*** RECORDS FOR PROCESSING Section Begins ***

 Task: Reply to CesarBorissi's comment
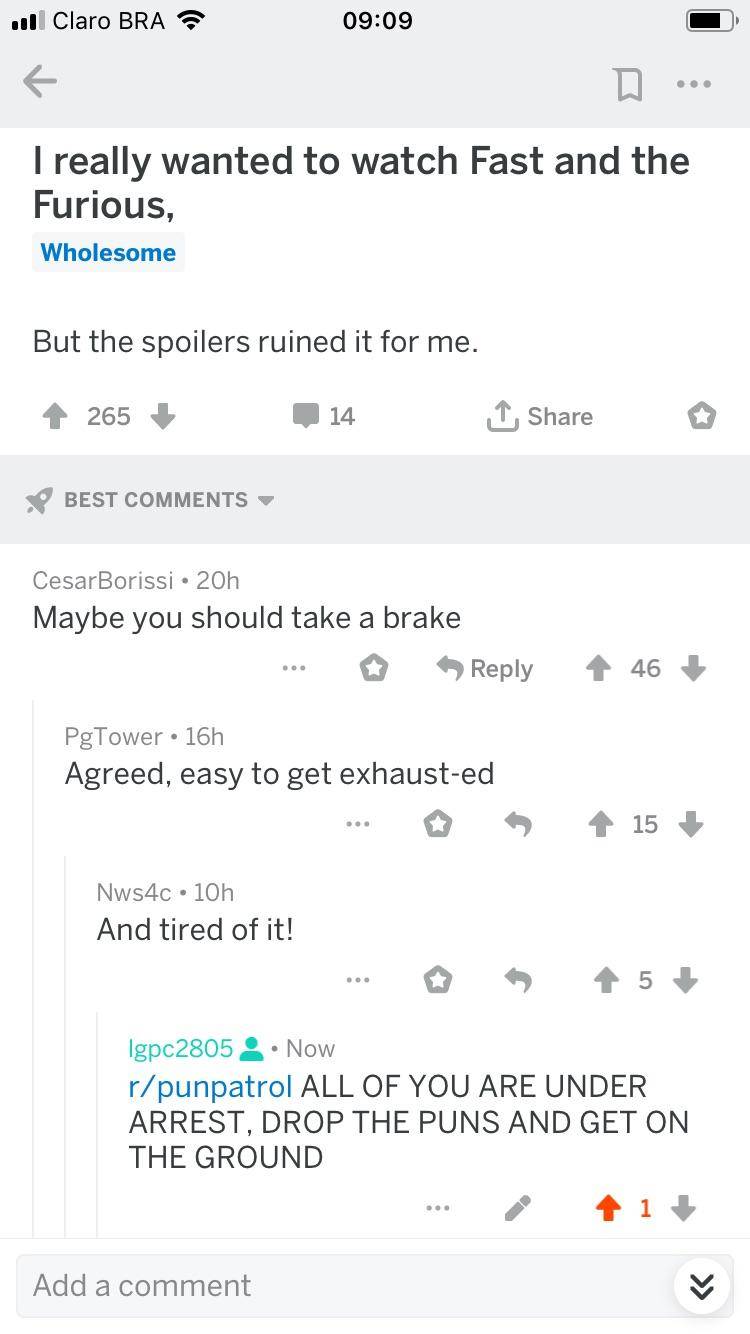(487, 669)
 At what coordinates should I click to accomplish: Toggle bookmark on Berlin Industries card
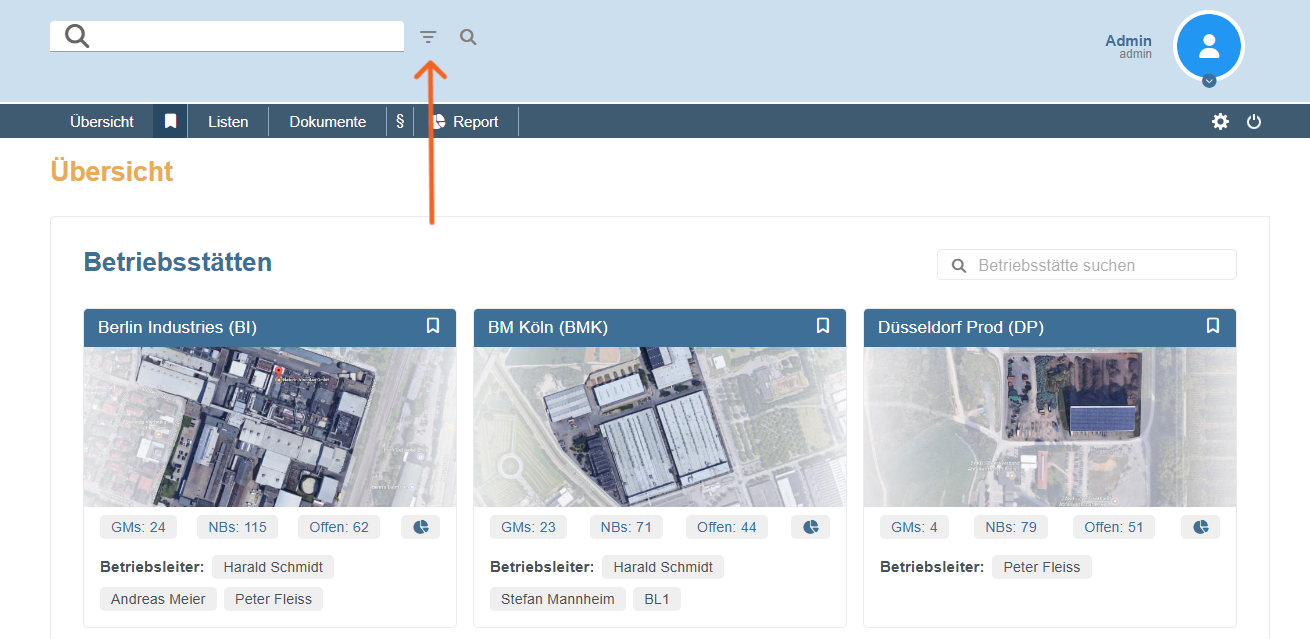click(x=433, y=326)
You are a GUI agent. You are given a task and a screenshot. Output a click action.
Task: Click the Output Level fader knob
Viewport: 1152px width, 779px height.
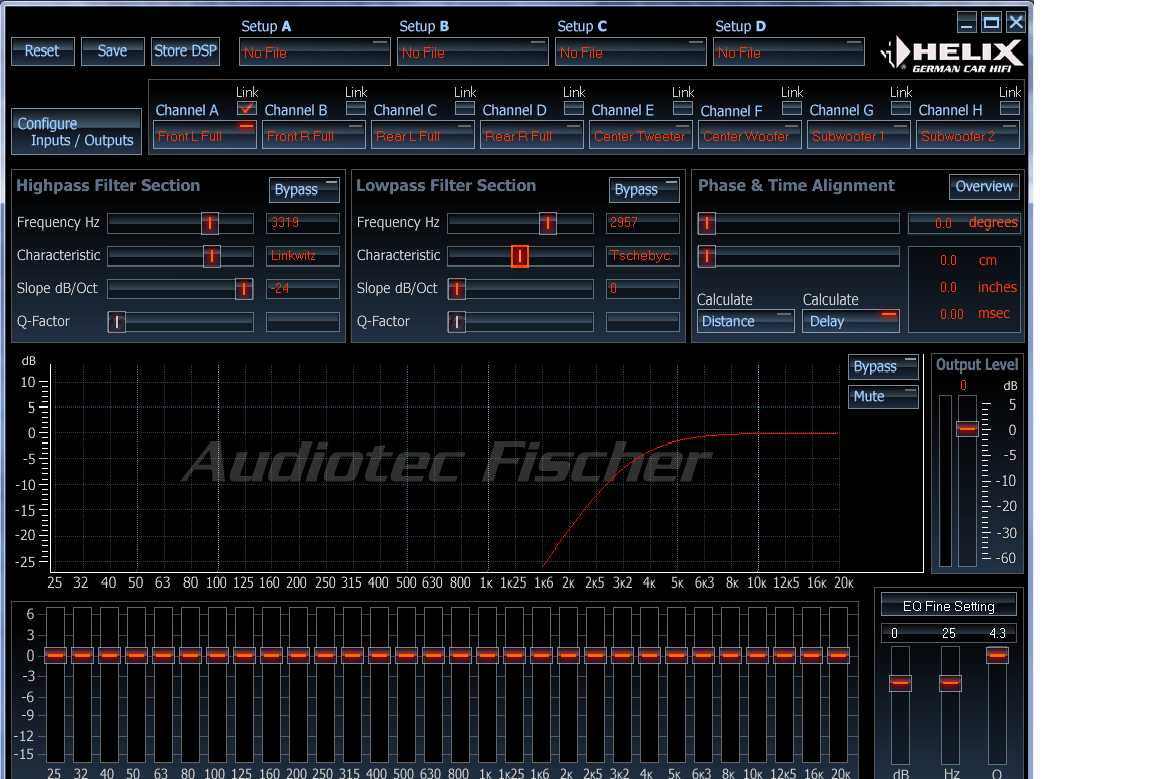[967, 428]

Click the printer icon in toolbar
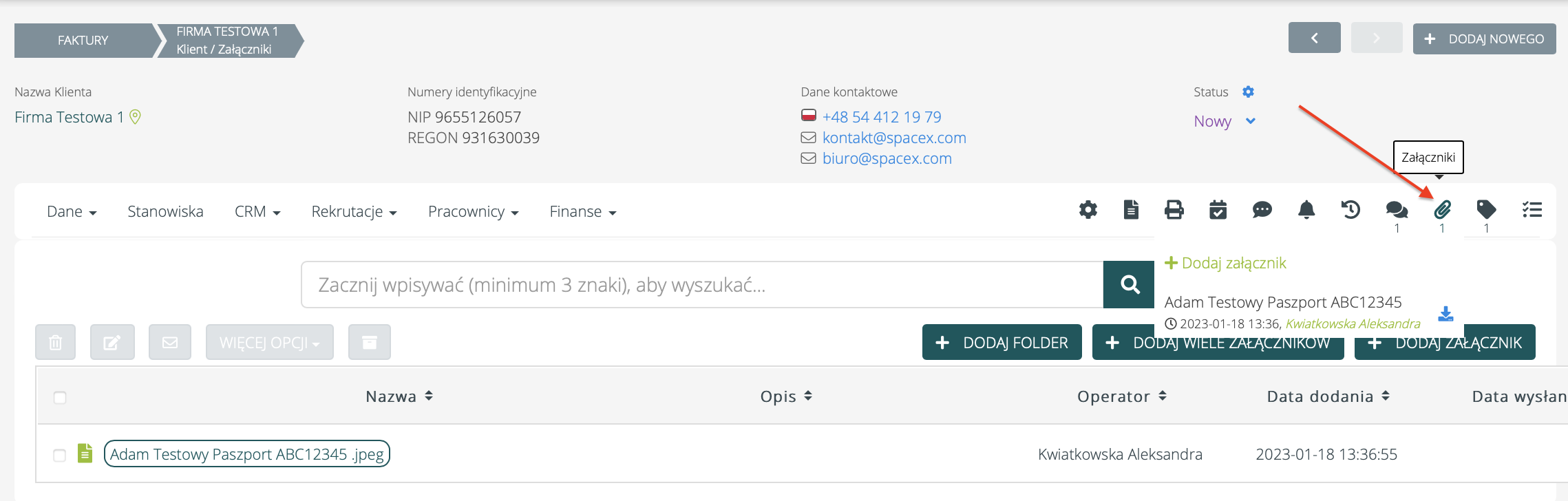click(x=1174, y=210)
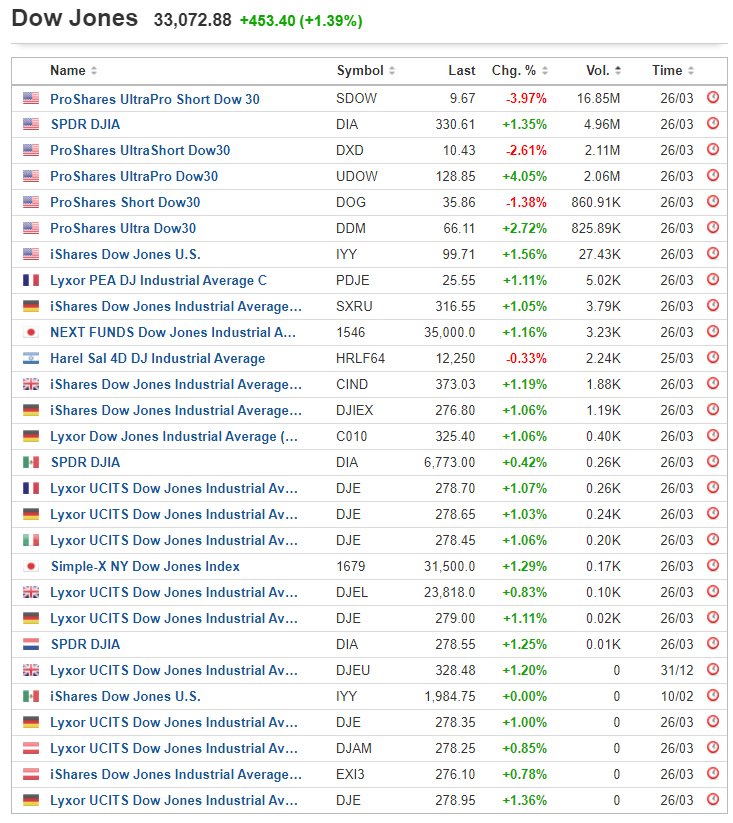The height and width of the screenshot is (823, 733).
Task: Click the Israel flag beside Harel Sal 4D
Action: pyautogui.click(x=31, y=358)
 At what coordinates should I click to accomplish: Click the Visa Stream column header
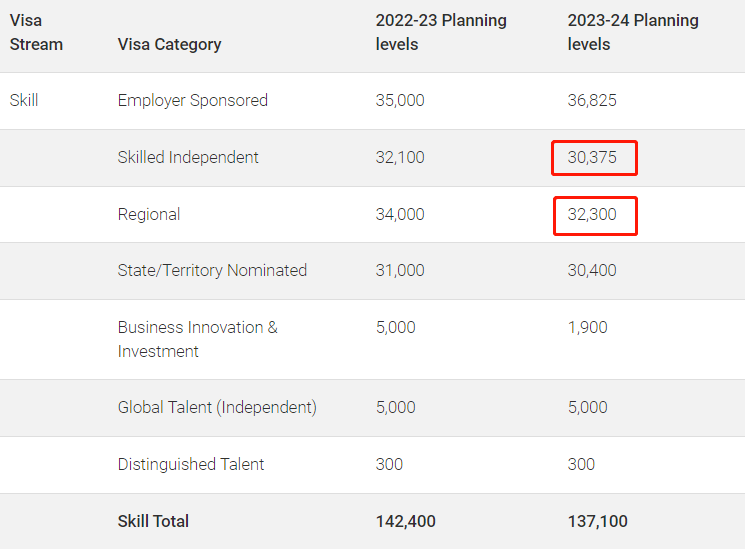[36, 32]
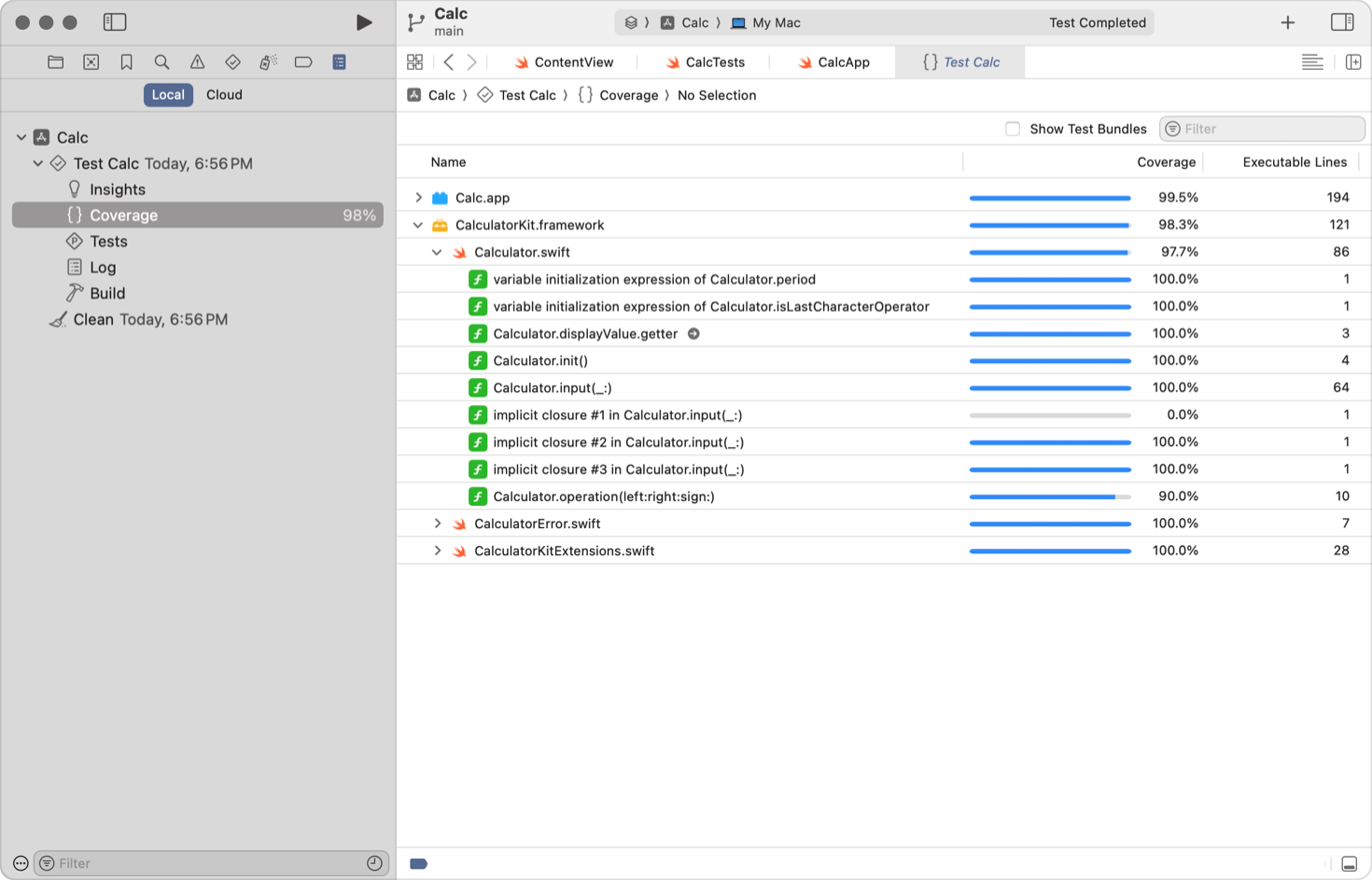The height and width of the screenshot is (880, 1372).
Task: Show the Issue navigator warning icon
Action: 197,62
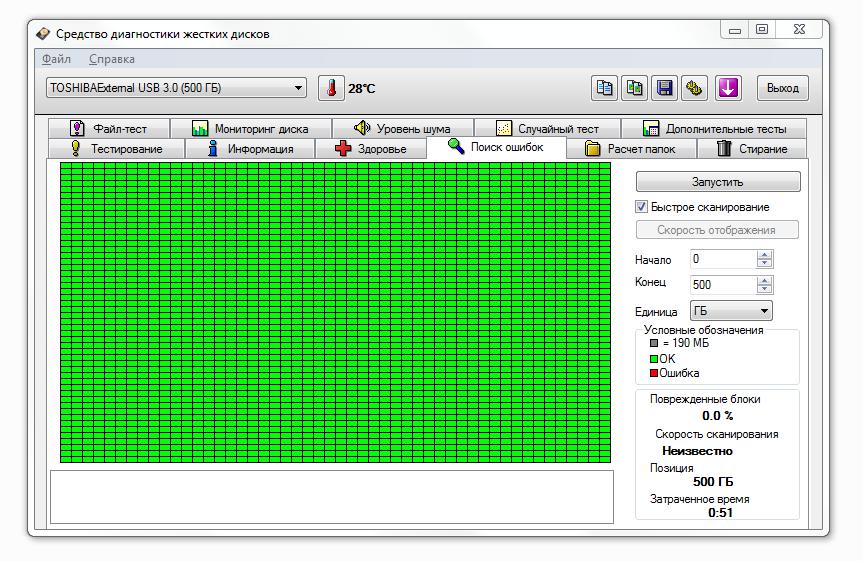Open options via the wrench toolbar icon
Image resolution: width=863 pixels, height=561 pixels.
pos(694,88)
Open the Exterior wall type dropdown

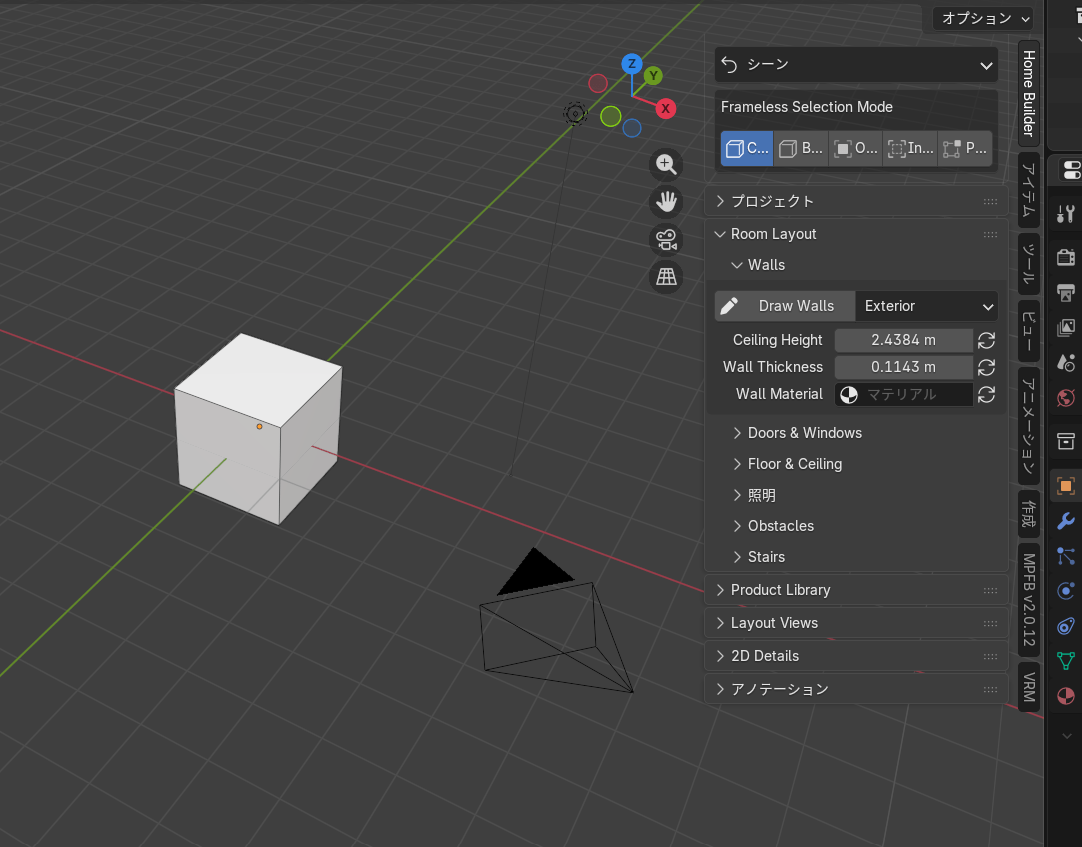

*** RECORDS FOR PROCESSING Section Ends ***

#### WORK INSTRUCTION:
An exact copy of the lines above, from the first through the line that holds "You are a GUI", is what is needed; leave the pictures out.

#### WORKED SOLUTION:
 Task: Reply to CesarBorissi's comment
(487, 669)
 At what coordinates should I click to accomplish: Toggle bookmark on Berlin Industries card
click(x=433, y=326)
You are a GUI agent. You are given a task and a screenshot. Output a click action.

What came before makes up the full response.